In terms of criterion validity, out of these two models the Dysphoria model offered the better balance of sensitivity and specificity. The more parsimonious 1-factor solution offered the best conceptualization in this respect, but none of the models was particularly strong. In terms of convergent validity, the two 4-factor models also displayed only small levels of convergence with CBCL dimensions. The findings indicate that current models of PTSD symptom clustering derived from the adult field do not do a compelling job of capturing the symptom profiles of trauma-exposed preschoolers.

This failure to find an adequate model fit with all symptoms included is at odds with CFAs in older children where it is common to find multiple excellent fitting models involving the full list of symptoms (Ayer et al. 2011; Elhai et al. 2009; Ford et al. 2009; Kassam-Adams et al. 2010; Saul et al. 2008). Low rates of endorsement do not explain the finding as flashbacks were endorsed by 18.3% of the sample and intrusions were endorsed by nearly half the sample (44.7%). One interpretation is that flashbacks and intrusions are not a central component of the construct in young children, although this is inconsistent with clinical observation. Another possibility is the potentially poor validity of parent report for these symptoms in young children (Meiser-Stedman et al. 2007). A final possibility is that the range of PTSD symptoms enshrined in the DSM for young children is too narrow and detailed qualitative investigations of young children’s clinical presentations are indicated, in line with similar endeavors in adults (e.g., Kendler 2016).

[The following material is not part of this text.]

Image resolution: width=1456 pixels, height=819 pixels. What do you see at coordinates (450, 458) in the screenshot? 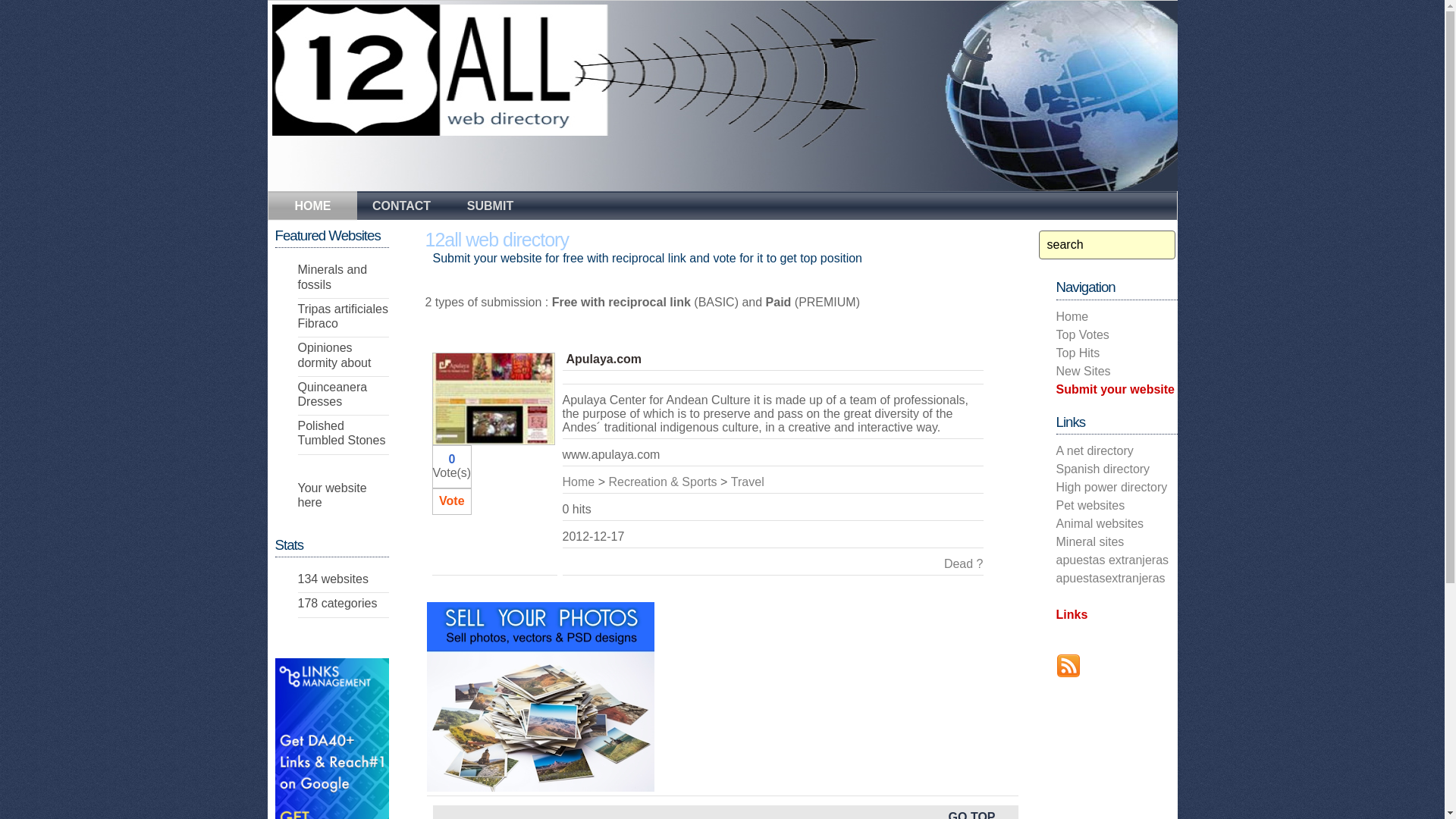
I see `'0'` at bounding box center [450, 458].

Some aspects of the study merit comment. Despite being a diverse sample, almost half of the children experienced only one trauma type (Hurricane Katrina; 48%) and only 30% experienced an interpersonal stressor. Furthermore, only 23% of the fathers in the sample lived in the family home, which is lower than American prevalence estimates found in the general population and may have had some impact on rates of clinical prevalence. How representative the current sample is of the wider trauma population is therefore an important empirical question for future research. It will also be important to replicate these findings in a clinic-attending sample. Finally, to test criterion validity we used the same impairment criterion required for the diagnosis. It is important to replicate our findings around criterion validity using an impairment criterion that is more distant from the diagnosis; for example, a measure of quality of life.

There are other important avenues for future research. Additional tests are needed to evaluate the predictive validity of competing models and their impact on recovery trajectories and relapse rates. In line with the goals of the Research Domain Criteria (Insel et al. 2010) and other trans-diagnostic developmental work (McLaughlin et al. 2011), a logical progression of the present study involves exploratory factor analytic work across disorders in preschool children including core pathology common to depression, anxiety and adjustment disorders, as well as other core psychological processes associated with early stress responses. Further research is also needed in larger samples to determine the differences in psychopathology expressed by simple and complex trauma groups.

To summarize, the present study suggests that in young children, when considering the latent structure of PTSD symptoms there is inconclusive support for four separable symptom clusters as proposed in the DSM-5. Overall, the results suggest that PTSD factor models largely established in the adult literature do not provide an adequate fit of symptom clustering in pre-school children.